Nack
D'un coup, les citoyens inactifs sont sortis un peu de leur transe malsaine. Ils se sont exclamés : "Quelle horreur ! Comment est-ce possible ! Heureusement que le gouvernement nous protège..." et ils avaient raison. J'avais raison.
Tany est partie dès qu'elle m'a vu mettre en ligne cette information. Elle ne veut rien avoir à faire avec ça, comme je la comprend. Il semblerait qu'elle ait vu juste, trois agents suivis du Chef viennent d'entrer dans mon bureau, l'air méfiant. Ils ont du recevoir beaucoup plus de retours que d'habitude, c'était à prévoir.
"Beren, n'avez-vous pas reçu des ordres clairs de la part du gouvernement ?"
"On m'a informé d'être prudent, je l'ai été. C'est après longue expertise que j'ai pris cette décision, en connaissance de cause. Je suis persuadé que la population ne pourra réagir que positivement à long terme."
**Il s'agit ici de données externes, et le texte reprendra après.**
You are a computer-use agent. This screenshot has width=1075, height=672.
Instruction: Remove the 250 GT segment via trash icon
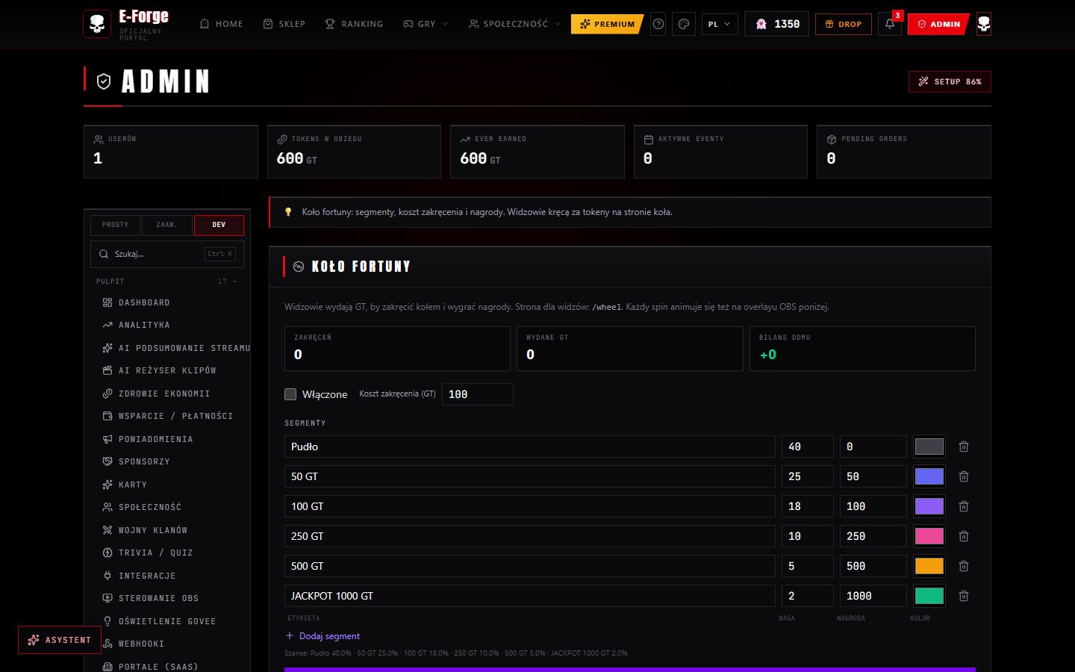pyautogui.click(x=964, y=536)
Il vaut toujours mieux se justifier auprès du Chef, il n'aime pas les excuses. C'est ce que nous avons en commun, lui et moi. Pourtant, cette fois je ne pense pas qu'il soit convaincu par mon point de vue. Mais ce n'est pas à lui de prendre des sanctions à mon encontre, alors il retourne sur ses pas. Je vais continuer à avoir des ennuis, dès qu'il aura contacté la hiérarchie. Le gouvernement ne comprend pas ce qui va dans son intérêt.
Eagler
Nous descendons jusqu'au réseau souterrain, celui qui est réservé aux transports officiels des armées. Jamais je n'aurais pensé marcher un jour de mon propre grès dans ces tunnels, mais la sagesse est de savoir changer d'avis tant qu'il en est encore temps... J'ai conscience qu'il me faudra encore quelques temps pour avoir l'esprit tranquille, mais à mon âge, rien n'est encore joué.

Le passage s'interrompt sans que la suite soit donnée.